[Source data]
⁂
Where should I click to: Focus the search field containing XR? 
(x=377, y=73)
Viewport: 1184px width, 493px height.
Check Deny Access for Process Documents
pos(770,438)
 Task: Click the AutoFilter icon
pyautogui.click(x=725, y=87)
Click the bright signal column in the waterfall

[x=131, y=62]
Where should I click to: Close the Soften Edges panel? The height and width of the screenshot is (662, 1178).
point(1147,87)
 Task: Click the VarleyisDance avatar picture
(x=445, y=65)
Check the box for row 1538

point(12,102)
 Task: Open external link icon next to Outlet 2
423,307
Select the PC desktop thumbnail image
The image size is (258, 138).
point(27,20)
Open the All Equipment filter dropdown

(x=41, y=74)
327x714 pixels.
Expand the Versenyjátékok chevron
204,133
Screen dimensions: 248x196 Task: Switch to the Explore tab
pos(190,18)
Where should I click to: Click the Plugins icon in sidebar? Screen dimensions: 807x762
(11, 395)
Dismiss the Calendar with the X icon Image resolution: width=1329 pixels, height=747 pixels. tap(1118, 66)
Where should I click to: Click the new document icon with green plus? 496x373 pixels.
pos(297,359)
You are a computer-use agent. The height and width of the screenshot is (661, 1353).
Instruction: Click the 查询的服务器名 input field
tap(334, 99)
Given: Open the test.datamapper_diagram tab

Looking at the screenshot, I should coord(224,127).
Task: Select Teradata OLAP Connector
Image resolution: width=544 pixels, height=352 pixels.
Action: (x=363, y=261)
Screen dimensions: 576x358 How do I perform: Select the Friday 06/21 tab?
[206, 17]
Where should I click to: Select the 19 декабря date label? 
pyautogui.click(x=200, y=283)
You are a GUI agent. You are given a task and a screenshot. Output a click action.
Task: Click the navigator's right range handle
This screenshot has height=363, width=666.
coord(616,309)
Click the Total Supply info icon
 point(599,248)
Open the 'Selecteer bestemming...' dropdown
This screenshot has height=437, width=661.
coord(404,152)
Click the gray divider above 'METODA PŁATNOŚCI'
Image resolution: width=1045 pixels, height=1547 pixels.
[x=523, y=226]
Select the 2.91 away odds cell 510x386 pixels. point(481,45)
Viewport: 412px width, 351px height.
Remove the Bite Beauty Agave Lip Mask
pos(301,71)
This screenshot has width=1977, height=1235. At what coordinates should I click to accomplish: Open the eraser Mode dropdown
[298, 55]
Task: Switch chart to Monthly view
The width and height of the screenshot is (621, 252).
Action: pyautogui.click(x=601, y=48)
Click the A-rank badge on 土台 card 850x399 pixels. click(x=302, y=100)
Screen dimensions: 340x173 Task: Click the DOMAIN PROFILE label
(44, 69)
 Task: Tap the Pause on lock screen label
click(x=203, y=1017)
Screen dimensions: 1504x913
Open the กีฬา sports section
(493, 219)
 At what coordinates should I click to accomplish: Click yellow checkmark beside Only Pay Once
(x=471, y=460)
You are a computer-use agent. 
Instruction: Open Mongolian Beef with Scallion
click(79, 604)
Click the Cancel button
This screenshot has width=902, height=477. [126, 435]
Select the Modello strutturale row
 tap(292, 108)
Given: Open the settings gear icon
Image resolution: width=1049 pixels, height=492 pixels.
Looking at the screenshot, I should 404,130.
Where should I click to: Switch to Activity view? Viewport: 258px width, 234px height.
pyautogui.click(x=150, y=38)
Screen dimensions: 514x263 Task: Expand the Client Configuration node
⁂
#### PROBLEM
Reproduce verbatim the lines of the records from the line with "Click the bright" through the line with "pos(297,359)", including both of those lines.

#### TASK OUTPUT
Click the bright signal column in the waterfall

[x=131, y=62]
Where should I click to: Close the Soften Edges panel? The height and width of the screenshot is (662, 1178).
point(1147,87)
 Task: Click the VarleyisDance avatar picture
(x=445, y=65)
Check the box for row 1538

point(12,102)
 Task: Open external link icon next to Outlet 2
423,307
Select the PC desktop thumbnail image
The image size is (258, 138).
point(27,20)
Open the All Equipment filter dropdown

(x=41, y=74)
327x714 pixels.
Expand the Versenyjátékok chevron
204,133
Screen dimensions: 248x196 Task: Switch to the Explore tab
pos(190,18)
Where should I click to: Click the Plugins icon in sidebar? Screen dimensions: 807x762
(11, 395)
Dismiss the Calendar with the X icon Image resolution: width=1329 pixels, height=747 pixels. tap(1118, 66)
Where should I click to: Click the new document icon with green plus? 496x373 pixels.
pos(297,359)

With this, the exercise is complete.